The gene EZH2 is a driver of, and potential therapeutic target for, early T-cell precursor acute lymphoblastic leukemia (ETP-ALL), according to a new study.
A previous study, published in Nature in 2012, suggested that nearly half of ETP-ALLs have inactivating alterations in EZH2.
Loss of EZH2 function can inactivate Polycomb repressive complex 2 (PRC2), but it was not clear how PRC2 loss-of-function mutations would aid leukemia growth.
The new study, published in Cell Reports, provides some insight.
Tobias Neff, MD, of the University of Colorado Denver in Aurora, and his colleagues developed a mouse model of NRASQ61K-driven leukemia that recapitulates phenotypic and transcriptional features of ETP-ALL.
Experiments with this model revealed that inactivation of EZH2 helps accelerate leukemia development and enhances a stem-cell-related transcriptional program.
“We have 2 major features of [ETP-ALL]—stem-like cells and increased growth—and, now, we show an actor implicated in both—namely, EZH2/PRC2,” Dr Neff said.
“How exactly the stem-cell-like gene expression profile contributes to the aggressiveness of ETP-ALL is unknown, but we’ve known that these stem-like cells are associated with poor prognosis in acute leukemia.”
The researchers also found that EZH2 inactivation resulted in increased activation of STAT3 by tyrosine 705 phosphorylation.
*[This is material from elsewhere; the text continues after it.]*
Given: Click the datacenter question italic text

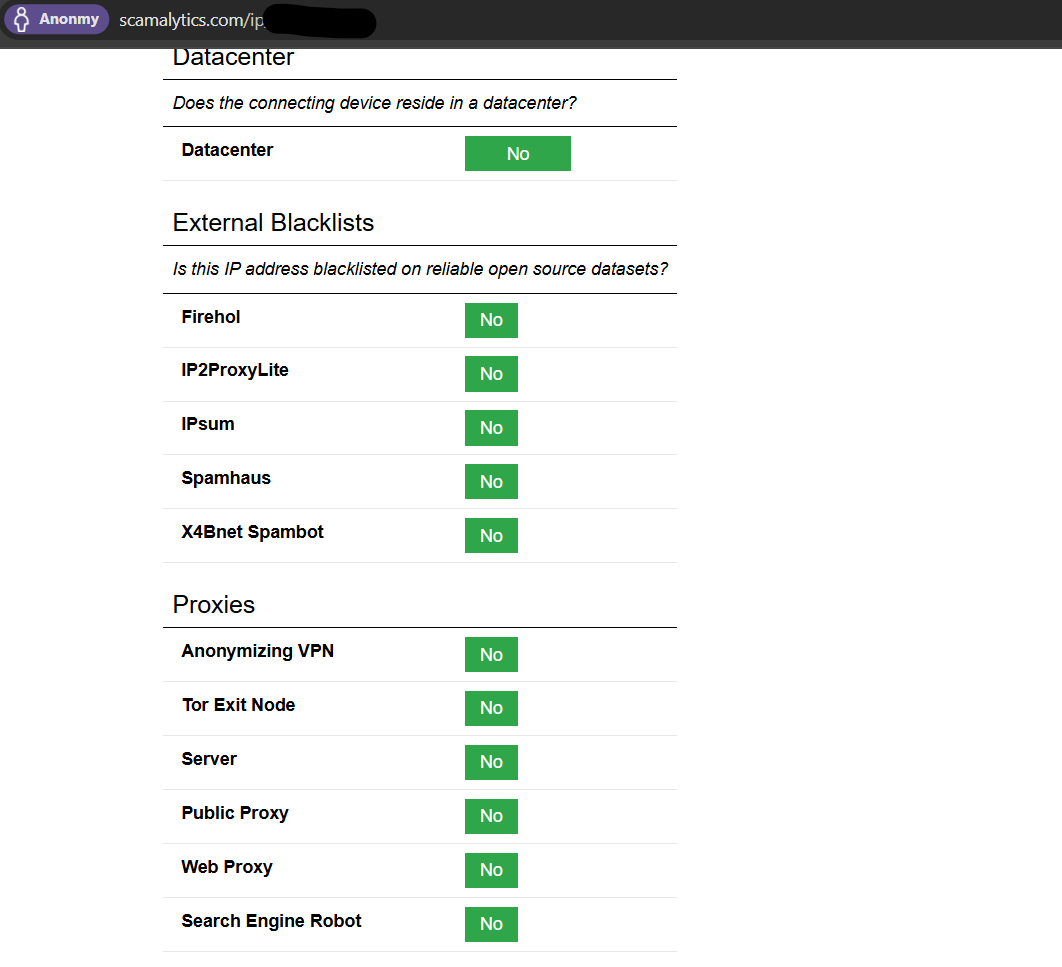Looking at the screenshot, I should 375,103.
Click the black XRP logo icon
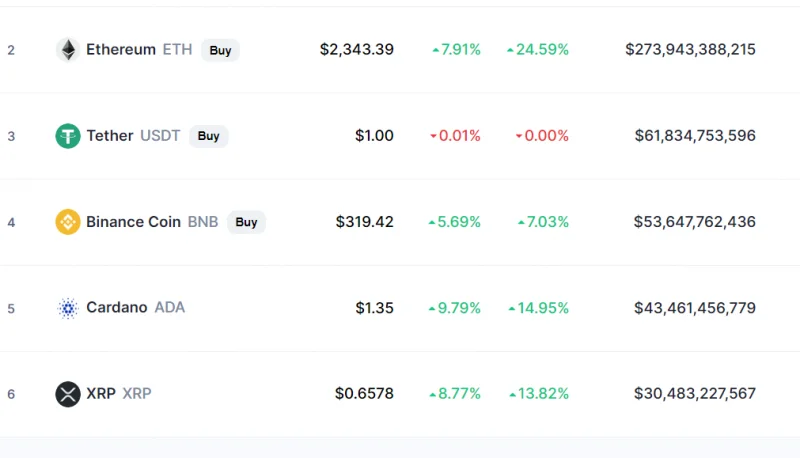 (68, 394)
This led them to wonder whether the JAK/STAT pathway might be important in their ETP-ALL model.
The team tested the JAK1/2 inhibitor ruxolitinib in NRASQ61K cells with EZH2 deletion and observed inhibition of cell growth.
“Ruxolitinib is unlikely to treat the disease by itself, but this model will help us test possible drug combinations that could eventually benefit ETP-ALL patients,” Dr Neff said.
He and his colleagues also plan to test the activity of different drugs against other cell types with inactivated EZH2.
“In addition to our specific finding in this disease, we are excited to now have a model that allows us to explore consequences of EZH2 inactivation that may enrich our understanding of a number of other conditions with a similar set of genetic changes,” Dr Neff said.
He and his colleagues noted that EZH2 is known to be inactivated in myelodysplastic syndromes, myeloproliferative neoplasms, and other hematologic malignancies.